What the exercise asks: Copy out the lines below word for word, from the line containing "You are a computer-use" through the line containing "pyautogui.click(x=269, y=56)", both included. Omit the pictures from your copy.

Material for this exercise:
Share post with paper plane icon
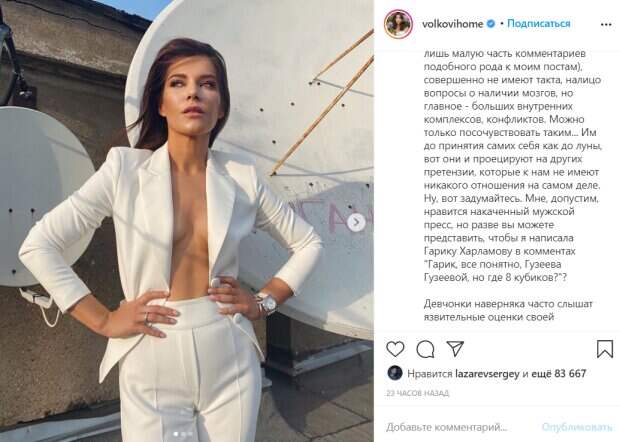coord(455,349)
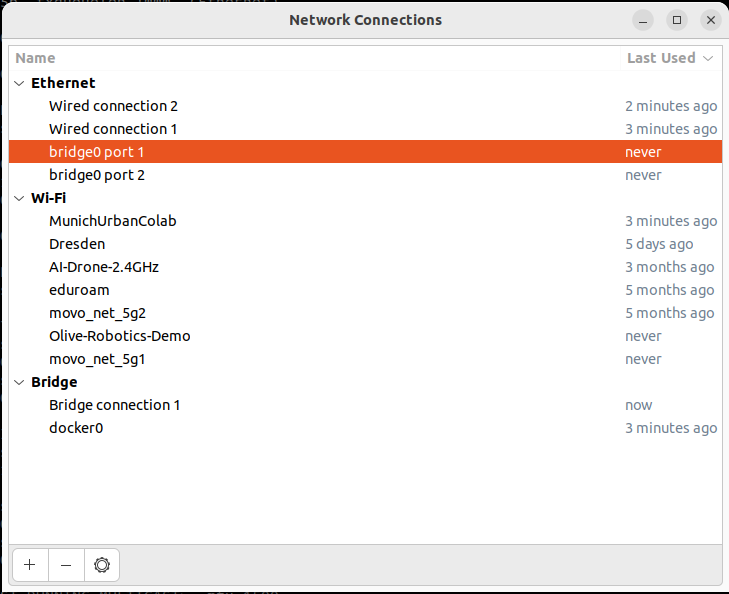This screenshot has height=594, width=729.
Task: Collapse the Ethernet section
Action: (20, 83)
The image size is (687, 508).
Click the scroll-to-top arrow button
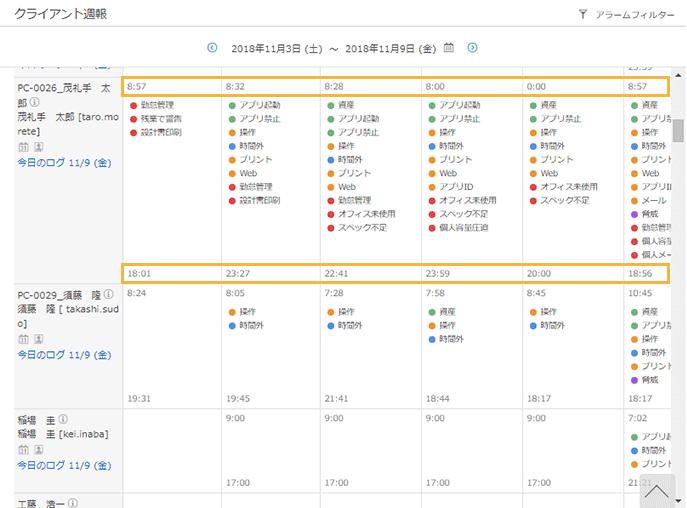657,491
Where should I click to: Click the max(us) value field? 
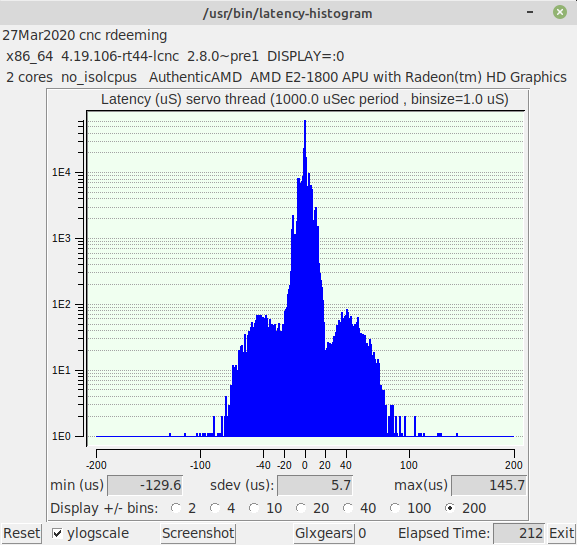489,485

--

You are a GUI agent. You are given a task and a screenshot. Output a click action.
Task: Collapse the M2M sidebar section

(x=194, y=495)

...

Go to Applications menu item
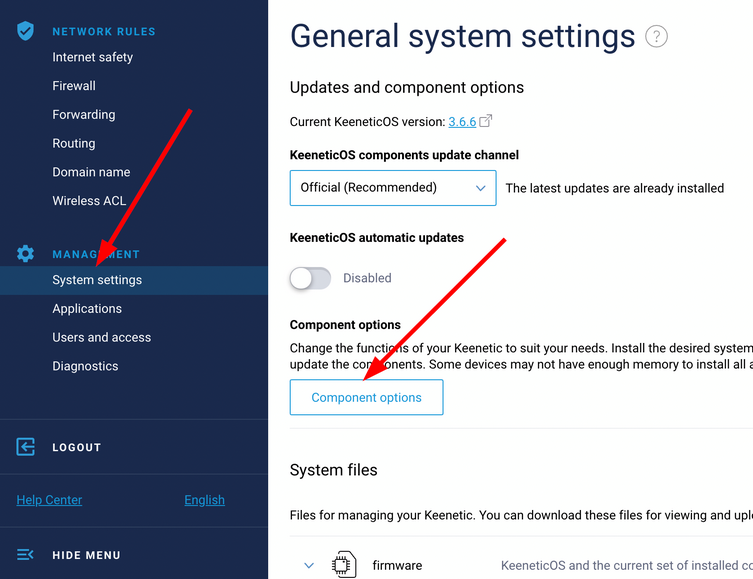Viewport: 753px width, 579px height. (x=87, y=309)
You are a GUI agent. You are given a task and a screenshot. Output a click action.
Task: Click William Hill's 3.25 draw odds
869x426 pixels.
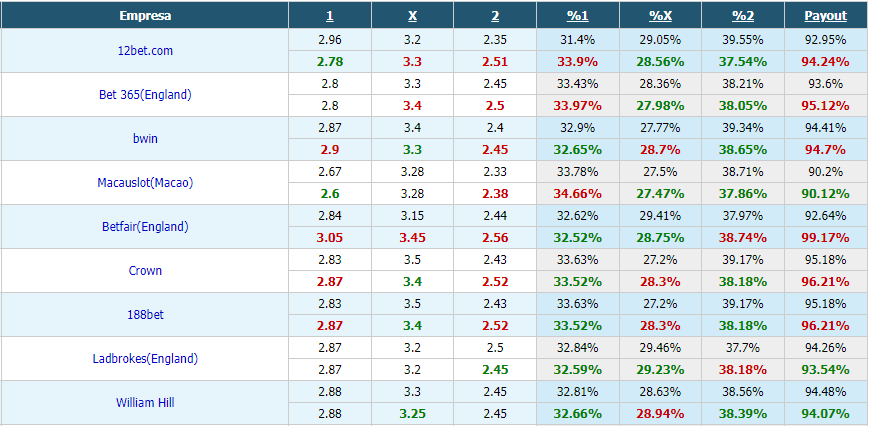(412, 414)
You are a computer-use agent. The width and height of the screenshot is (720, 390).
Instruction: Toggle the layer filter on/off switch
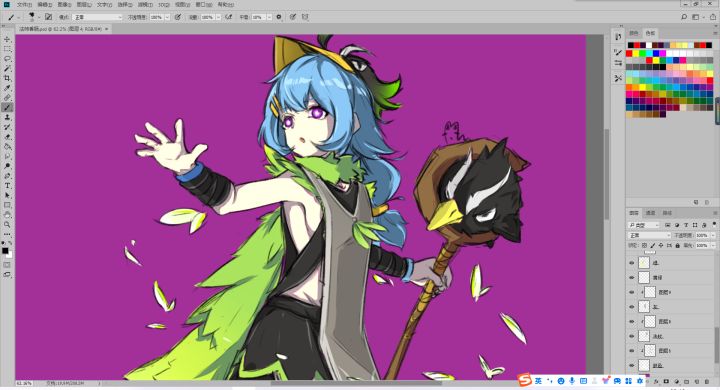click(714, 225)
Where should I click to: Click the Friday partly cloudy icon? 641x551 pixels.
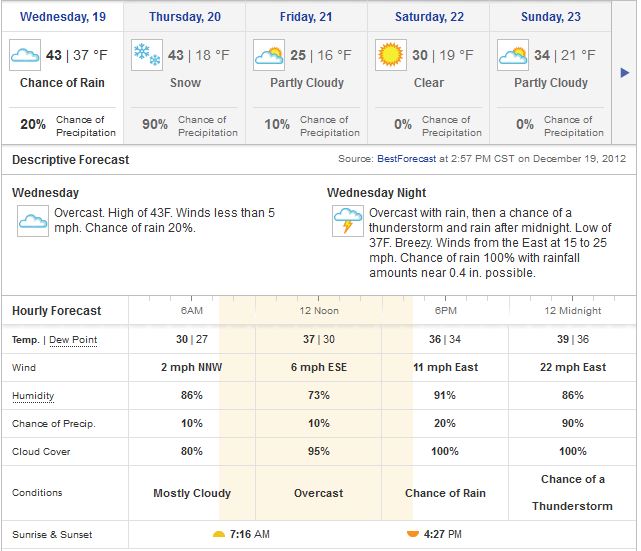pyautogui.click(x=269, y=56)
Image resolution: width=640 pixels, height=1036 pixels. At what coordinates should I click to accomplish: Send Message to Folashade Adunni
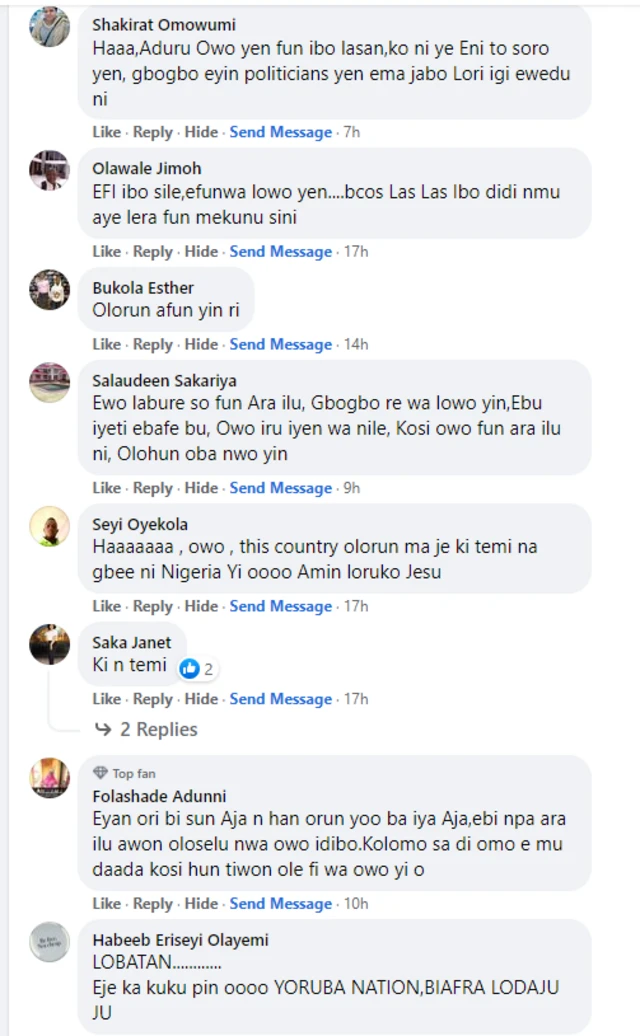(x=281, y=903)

Task output:
You are a computer-use agent. The width and height of the screenshot is (720, 390).
Instruction: Toggle the layer filter on/off switch
click(714, 225)
Where should I click to: Click the Friday partly cloudy icon? 641x551 pixels.
pyautogui.click(x=269, y=56)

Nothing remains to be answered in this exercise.